La vicenda di Cesare Prandelli e la sua lettera di dimissioni (già solo per questo fatto, in Italia, scatta la causa di beatificazione) hanno provocato reazioni quasi lacrimose, da una parte, e astrusamente socio-antro-filo-ideo-logiche dall’altro. Ho visto citati in ordine sparso Marcel Proust, Arrigo Sacchi, Baltasar Gracian (beh, devo ringraziare perché nella mia ignoranza non sapevo chi fosse e ora lo so), mancavano solo Paco Pena, Mimmo Locasciulli e Cassius Clay, come diceva Fiorello.



Da un lato, ho assistito a una commozione di maniera staccata dalla realtà e, dall’altra, allo “spieghismo” che è la malattia senile di un giornalismo in via d’estinzione. Ma, soprattutto, ho visto esaltare qualcosa in cui, in questo calcio, nessuno crede: il rispetto.

Vi siete commossi, come sempre, per la vicenda umana di Cesare Prandelli, per la sua storia, per i suoi dolori esistenziali, ma senza comprendere che il suo è un addio “a questo mondo di cui ho fatto parte per tutta la mia vita ma che non fa più per me e in cui non mi riconosco più”. Questo dovrebbe far riflettere.

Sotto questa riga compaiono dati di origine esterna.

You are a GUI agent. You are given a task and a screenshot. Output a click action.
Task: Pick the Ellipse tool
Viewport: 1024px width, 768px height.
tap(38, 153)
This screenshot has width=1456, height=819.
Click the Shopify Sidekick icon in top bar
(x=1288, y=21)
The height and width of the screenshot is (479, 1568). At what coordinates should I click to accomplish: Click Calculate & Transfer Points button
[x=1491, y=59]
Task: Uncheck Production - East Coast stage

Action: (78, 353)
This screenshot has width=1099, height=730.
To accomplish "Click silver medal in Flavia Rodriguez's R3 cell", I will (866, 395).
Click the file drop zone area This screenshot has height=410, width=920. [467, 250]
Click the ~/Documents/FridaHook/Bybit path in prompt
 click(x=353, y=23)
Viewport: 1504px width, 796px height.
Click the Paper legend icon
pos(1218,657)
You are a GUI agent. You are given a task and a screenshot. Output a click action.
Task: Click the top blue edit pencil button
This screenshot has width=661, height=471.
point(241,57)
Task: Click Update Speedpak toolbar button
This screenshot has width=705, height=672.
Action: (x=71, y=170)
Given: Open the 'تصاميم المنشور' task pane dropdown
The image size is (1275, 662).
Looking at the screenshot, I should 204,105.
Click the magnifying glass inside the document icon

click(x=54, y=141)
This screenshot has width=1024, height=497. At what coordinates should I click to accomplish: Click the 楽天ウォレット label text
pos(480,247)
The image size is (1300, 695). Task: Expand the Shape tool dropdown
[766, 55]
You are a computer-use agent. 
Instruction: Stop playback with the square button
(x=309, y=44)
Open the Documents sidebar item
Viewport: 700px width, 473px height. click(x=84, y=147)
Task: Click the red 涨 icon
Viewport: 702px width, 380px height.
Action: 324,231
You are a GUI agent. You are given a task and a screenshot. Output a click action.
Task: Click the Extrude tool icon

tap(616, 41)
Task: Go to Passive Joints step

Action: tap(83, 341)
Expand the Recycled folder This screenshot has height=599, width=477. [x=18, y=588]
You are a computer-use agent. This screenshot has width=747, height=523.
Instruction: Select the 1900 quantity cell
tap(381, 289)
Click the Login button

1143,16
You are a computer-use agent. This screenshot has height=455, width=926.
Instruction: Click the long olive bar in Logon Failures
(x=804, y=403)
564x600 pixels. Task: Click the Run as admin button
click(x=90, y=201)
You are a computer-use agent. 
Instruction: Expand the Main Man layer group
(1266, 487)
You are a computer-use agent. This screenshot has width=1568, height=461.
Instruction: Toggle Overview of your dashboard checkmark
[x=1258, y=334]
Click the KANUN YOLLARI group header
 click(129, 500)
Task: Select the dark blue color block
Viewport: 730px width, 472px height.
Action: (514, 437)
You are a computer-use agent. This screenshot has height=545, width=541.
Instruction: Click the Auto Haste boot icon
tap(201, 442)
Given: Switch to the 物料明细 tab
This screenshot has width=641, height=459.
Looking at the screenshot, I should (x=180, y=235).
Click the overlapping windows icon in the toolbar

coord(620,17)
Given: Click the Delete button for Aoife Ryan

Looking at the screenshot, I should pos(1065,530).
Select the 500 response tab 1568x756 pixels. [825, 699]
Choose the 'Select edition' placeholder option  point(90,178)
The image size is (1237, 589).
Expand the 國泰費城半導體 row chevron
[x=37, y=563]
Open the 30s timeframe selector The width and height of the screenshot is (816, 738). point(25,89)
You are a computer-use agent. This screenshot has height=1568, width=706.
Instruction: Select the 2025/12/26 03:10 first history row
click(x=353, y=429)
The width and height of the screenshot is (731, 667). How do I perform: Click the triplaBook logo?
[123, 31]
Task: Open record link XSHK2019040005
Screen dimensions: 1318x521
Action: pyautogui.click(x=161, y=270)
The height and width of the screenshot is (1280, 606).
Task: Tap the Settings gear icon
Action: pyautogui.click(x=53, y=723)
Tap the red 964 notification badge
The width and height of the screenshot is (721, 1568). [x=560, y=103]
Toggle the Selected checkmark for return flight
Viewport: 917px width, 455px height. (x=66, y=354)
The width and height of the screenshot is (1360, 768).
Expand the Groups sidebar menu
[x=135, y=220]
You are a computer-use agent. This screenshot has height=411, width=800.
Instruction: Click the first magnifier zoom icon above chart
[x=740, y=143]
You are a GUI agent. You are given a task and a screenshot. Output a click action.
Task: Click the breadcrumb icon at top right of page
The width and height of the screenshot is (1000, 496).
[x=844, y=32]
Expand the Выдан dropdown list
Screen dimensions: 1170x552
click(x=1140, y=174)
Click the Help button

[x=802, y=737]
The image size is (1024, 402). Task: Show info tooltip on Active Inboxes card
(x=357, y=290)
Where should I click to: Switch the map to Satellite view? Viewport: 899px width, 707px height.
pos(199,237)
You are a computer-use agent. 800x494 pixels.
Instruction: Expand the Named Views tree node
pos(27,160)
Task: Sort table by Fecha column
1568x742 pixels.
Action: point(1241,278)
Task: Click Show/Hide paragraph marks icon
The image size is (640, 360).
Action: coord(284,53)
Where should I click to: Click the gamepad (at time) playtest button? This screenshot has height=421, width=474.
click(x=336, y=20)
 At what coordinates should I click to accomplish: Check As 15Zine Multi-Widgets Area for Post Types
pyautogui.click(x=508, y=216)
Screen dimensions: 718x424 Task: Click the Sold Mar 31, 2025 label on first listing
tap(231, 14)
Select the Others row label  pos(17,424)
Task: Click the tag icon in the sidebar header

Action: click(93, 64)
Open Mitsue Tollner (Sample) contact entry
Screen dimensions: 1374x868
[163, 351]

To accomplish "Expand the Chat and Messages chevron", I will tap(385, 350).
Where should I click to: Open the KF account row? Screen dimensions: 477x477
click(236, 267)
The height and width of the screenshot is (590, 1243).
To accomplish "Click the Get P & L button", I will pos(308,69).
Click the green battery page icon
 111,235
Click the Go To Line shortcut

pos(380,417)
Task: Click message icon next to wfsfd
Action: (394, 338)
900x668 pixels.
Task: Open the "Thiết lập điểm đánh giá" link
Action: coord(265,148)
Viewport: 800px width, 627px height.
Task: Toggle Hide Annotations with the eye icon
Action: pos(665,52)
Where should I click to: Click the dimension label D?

Il giudizio sul “mondo del calcio” di cui tutti quelli che hanno commentato la lettera di Prandelli fanno parte a vario titolo. La categoria del giudizio però ci manca e manca al calcio (e alla vita pubblica, ahinoi) in cui dominano ormai l’istinto, la logica del branco, il tifo sempre e comunque, l’irrazionalità, lo schieramento precostituito. Il calcio italiano, più che altrove, è un gioco al massacro, incapace di emendare i suoi peccati, di correggere le sue colpe. La commozione e il rispetto che ora manifestiamo a Cesare Prandelli, domani spariranno per lasciare spazio a insulti, convinzioni a prova di errore, sicumera, arroganza, violenza non solo verbale.

Questa vicenda è un’altra “favola bella che ieri t’illuse, che oggi m’illude, o Ermione” (scusate sono caduto pur’io nella citazione), come quella di Davide Astori, che tutti ricordano come uomo buono, padre amoroso, persona sensibile, ma che nessuno cerca di prendere come esempio. Un santino da mettere lì. Perché, dopo esserci commossi per queste storie di straordinaria umanità, dovremmo farne un punto di partenza per un cambiamento, per rivedere il nostro modo di relazionarci col prossimo, di vivere i sentimenti legati al calcio, per vedere di migliorare qualcosa.

E invece, scivolata via la commozione grondante melassa, resterà il solito orrido spettacolo in cui, a differenza di Prandelli, continuiamo a riconoscerci.